Virgin-Americans, United

The Democrats have really awakened a sleeping giant (so to speak) with the energy bill:

In order to secure the votes of wavering Democrats, House leaders Nancy Pelosi and Henry Waxman inserted several last minute amendments to the legislation, including provisions for national oxygen rationing, witch burnings, dousings, and phrenology research. But the one that has seemingly stoked a grassroots backlash is the controversial Sexually Inexperienced Citizen Environmental Volunteer Amendment. The wording of the amendment calls for all American virgins over the age of 21 to register with the Selective Sacrifice Board, for possible use as victims in nationally televised vivisections intended to “supplicate the Earth-Spirits.”

Reaction, in some quarters, was swift and harsh. Robert ‘Shadowfyre’ Jardocki of the Wizard and Warlocks Guild called it “an affront to all Virtual America, from Second Life to World of Warcraft,” and vowed his group would cast the “most powerful lobbying spell the country has ever seen.” Denise ‘Lady Gwynnethynn’ Kelly of the American Society of Renaissance Faire Royalty decried it as “a unconstitutional attack on our members and their ladies in-waiting.” The National Association of Space Fantasists made an impassioned “call to light sabers,” while the Brotherhood of Sports Bar Regulars vowed a “million replica jersey march” on Washington to stop its passage. Other groups uniting to oppose the bill include MENSA, the Society for the Identification of Motion Picture Continuity Problems, and the American Association of Anonymous Comment Thread Trolls.

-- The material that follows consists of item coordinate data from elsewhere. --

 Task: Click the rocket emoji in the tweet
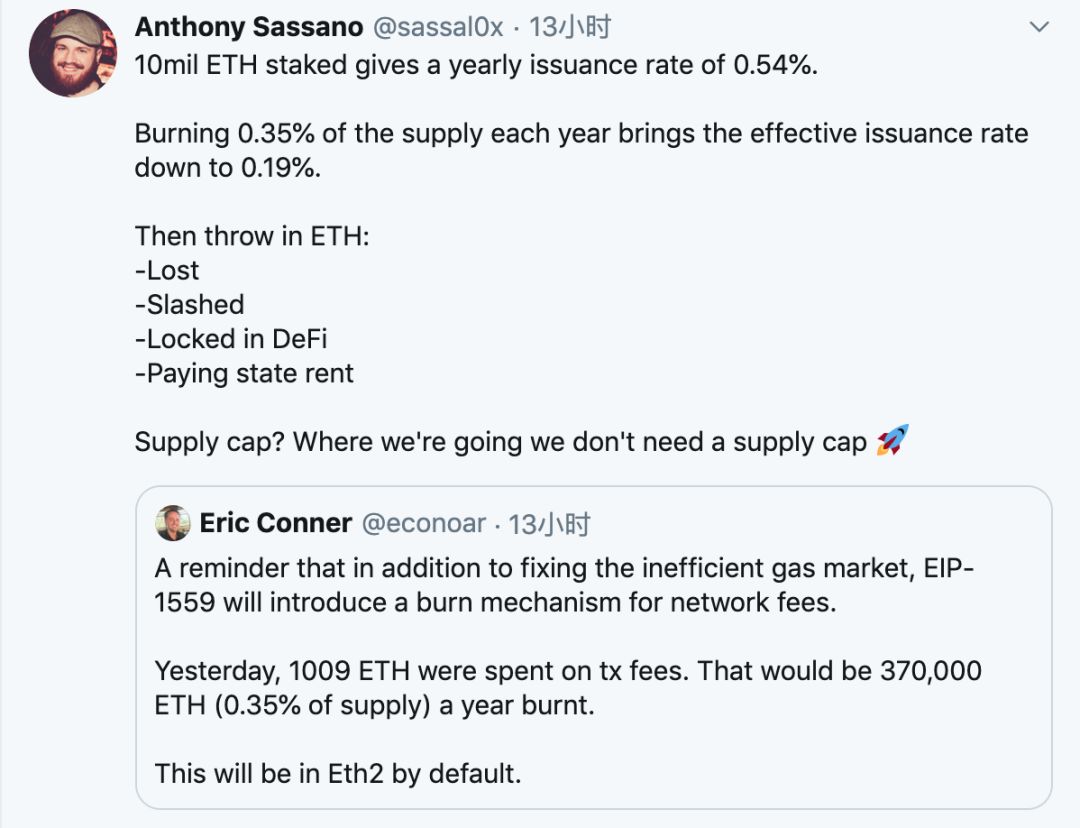point(892,441)
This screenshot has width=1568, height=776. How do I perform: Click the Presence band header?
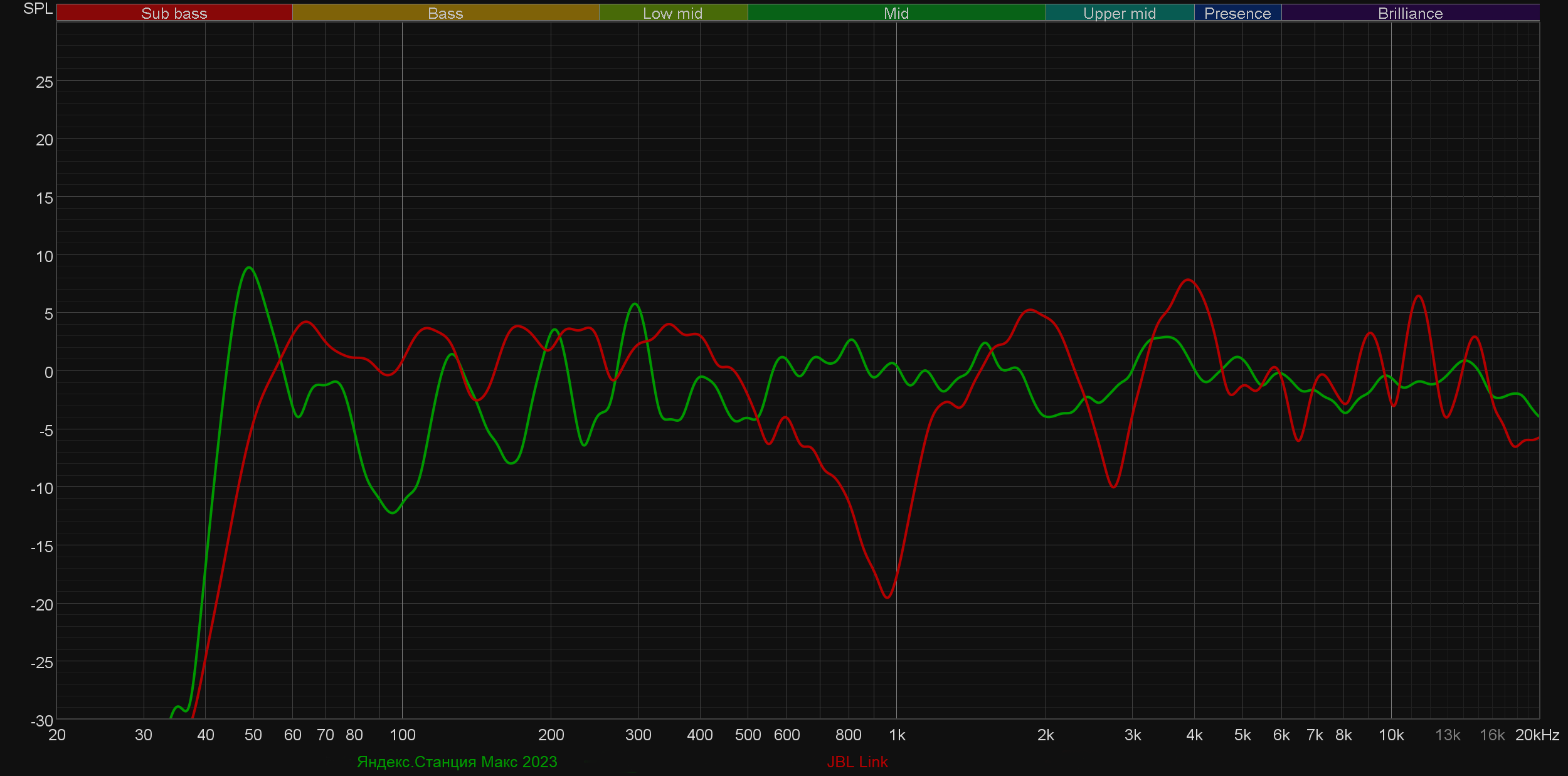tap(1237, 13)
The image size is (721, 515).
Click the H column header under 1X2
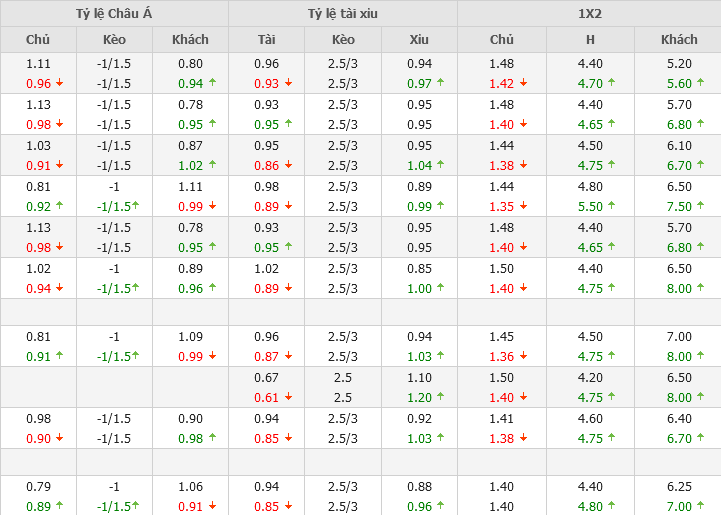(590, 39)
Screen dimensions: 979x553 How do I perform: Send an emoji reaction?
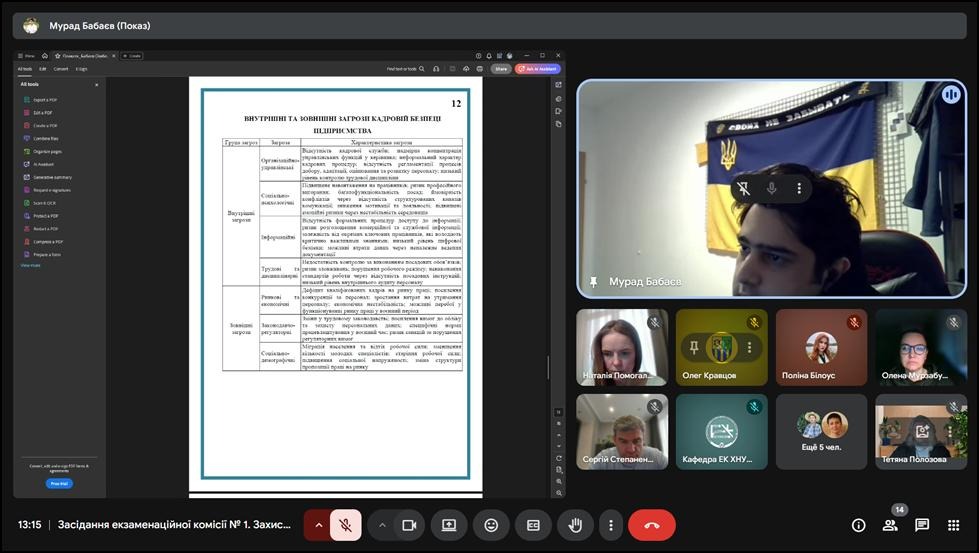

“Congress and the Administration really stirred up a hornet’s nest of virgins with this bill,” said longtime Washington-watcher Michael Barone. “The response really caught them flat-footed. I don’t think they realized just how adept the virgin community is at computers, and how much time they have between ComiCons or SpaceCons or whatever-cons. Instead of calling into sports radio shows, now they’re calling the capitol switchboard.”

Who knows how many other easter eggs like this are in the bill? No one knows, because we’re not allowed to read it.